- Votre tâche: Prolongez le texte sur le rangement et le bien-être, à partir de l'endroit où il s'arrête.

- Extrait du document:

= = = = = = =

Les effets du rangement, du tri et de nos possessions sur notre bien-être psychologique et notre santé mentale

Soyons clairs : à ma connaissance, il n’existe pas encore d’étude scientifique qui se soit concentré exclusivement sur la méthode KonMari. Toutefois, les résultats de recherches scientifiques que j’ai pu glaner se concentrent sur des thèmes qui entrent en ligne de compte : effets d’environnements ordonnés vs. désordonnés sur notre bien-être psychologique, notre santé mentale, notre efficacité personnelle, etc.

Aussi, pour être 100% transparent avec vous, je n’ai pas eu le temps de vérifier l’existence de méta-analyses sur le sujet. La plupart des résultats présentés ici sont donc issus d’études relativement isolées, n’ayant pas toujours bénéficié d’échantillons de dingue… Soyez donc prudents dans l’interprétation et dans la généralisation des résultats.

Sur ce, que peut-on relever d’intéressant dans la littérature scientifique ? En quoi le fait de trier et ranger (ou de ne pas trier et de ne pas ranger) peut-il avoir des effets sur notre bien-être et notre santé ? Examinons cela !

1. Le désordre peut provoquer une augmentation de notre niveau de stress

Maison ou un appartement mal rangés, des affaires qui trainent partout… Une scène somme toute assez courante que nous avons toutes et tous vécu au moins une fois dans notre vie. Un peu de désordre de temps en temps, c’est normal, ça arrive. Mais à moyen ou long terme, cela peut mettre à mal notre bien-être psychologique.

En 2010, les chercheuses Darby Saxe et Rena Repetti ont publié une étude((Saxbe, D.E. & Repetti, R. (2010). No place like home: Home tours correlate with daily patterns of mood and cortisol. Personality and Social Psychology Bulletin, 36(1), 71-81.)) dans laquelle elles ont analysé le discours de 60 mères de famille. Elles leur ont demandé de s’enregistrer (via une caméra) en parcourant leurs maisons et en parlant des biens qui leur appartiennent. Parallèlement aux enregistrements, les chercheuses ont demandé aux mères de famille de collecter chaque jour un échantillon de leur propre salive.

Trois semaines plus tard, les chercheuses procèdent aux analyses linguistiques du discours des mères de famille. Elles analysent également les échantillons de salive pour mesurer le taux de cortisol (la fameuse hormone du stress). Résultat des courses, par rapport aux femmes qui perçoivent leur environnement comme « ordonné » :

  • celles qui perçoivent leur environnement comme désordonné indiquent des niveaux de bien-être plus faibles,
  • on observe également, chez elles, un taux de cortisol supérieur.

= = = = = = =

- Données brutes:
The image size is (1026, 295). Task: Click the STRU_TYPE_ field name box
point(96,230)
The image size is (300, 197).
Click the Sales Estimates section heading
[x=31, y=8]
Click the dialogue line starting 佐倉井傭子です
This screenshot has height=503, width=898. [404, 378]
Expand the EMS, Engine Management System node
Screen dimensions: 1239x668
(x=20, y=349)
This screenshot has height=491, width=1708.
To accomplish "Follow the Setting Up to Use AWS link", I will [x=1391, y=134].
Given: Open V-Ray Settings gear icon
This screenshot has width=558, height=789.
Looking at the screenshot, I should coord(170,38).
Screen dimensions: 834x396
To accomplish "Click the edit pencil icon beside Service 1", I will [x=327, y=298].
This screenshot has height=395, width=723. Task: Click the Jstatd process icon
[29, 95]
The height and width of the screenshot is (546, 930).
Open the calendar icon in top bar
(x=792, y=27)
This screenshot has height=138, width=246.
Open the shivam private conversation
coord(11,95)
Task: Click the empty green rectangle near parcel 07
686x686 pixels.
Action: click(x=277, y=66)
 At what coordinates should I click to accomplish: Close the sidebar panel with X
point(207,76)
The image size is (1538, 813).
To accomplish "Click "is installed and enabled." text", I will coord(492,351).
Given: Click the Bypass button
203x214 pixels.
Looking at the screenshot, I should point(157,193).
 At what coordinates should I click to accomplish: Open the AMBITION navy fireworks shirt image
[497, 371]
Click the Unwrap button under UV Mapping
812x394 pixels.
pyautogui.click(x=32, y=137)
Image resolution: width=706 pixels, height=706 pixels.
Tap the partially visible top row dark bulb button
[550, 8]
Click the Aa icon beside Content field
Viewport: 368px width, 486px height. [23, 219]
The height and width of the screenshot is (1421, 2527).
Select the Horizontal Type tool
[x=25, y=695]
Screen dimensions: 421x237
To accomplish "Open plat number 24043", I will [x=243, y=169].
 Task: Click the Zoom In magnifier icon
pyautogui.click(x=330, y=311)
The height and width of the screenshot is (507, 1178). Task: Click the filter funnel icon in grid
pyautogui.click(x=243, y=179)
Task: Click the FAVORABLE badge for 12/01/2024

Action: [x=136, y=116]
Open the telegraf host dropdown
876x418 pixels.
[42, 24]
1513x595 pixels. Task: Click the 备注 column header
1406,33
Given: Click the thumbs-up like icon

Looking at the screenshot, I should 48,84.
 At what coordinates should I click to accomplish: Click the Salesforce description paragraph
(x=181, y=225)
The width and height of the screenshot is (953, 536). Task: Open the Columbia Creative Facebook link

= = = = = = =

- Résultat final:
Le même type de résultats ressort d’une étude menée par des chercheurs de l’Université du Nouveau Mexique en 2016((Roster, C.A., Ferrari, J.R. & Jurkat, M.P. (2016). The dark side of home: Assessing possession ‘clutter’ on subjective well-being. Journal of Environmental Psychology, 46, 32-41.)) : le désordre – défini dans ce cas-ci comme une surabondance de biens – aurait un impact négatif sur notre niveau de bien-être subjectif (notre niveau de « bonheur »). Le désordre compliquerait notre vie quotidienne, rendant nos affaires difficile à trouver, ce qui générerait des expériences et des sentiments négatifs au fil du temps.

À noter aussi que l’accumulation de biens ne favorisait pas notre attachement envers eux((Kwok, C., Grisham, J.R. & Norberg, M.M. (2018). Object attachment: Humanness increases sentimental and instrumental values. Journal of Behavioral Addictions, 7(4), 1132-1142.)) : plus on accumule d’objets, plus cela provoquerait un sentiment de détresse psychologique. Cela s’expliquerait par le fait que le désordre nous empêche de percevoir correctement les items que nous aimons réellement. Ceux-ci se retrouveraient enterrés ou cachés sous un amoncellement d’affaires n’ayant (plus) aucune signification particulière pour nous.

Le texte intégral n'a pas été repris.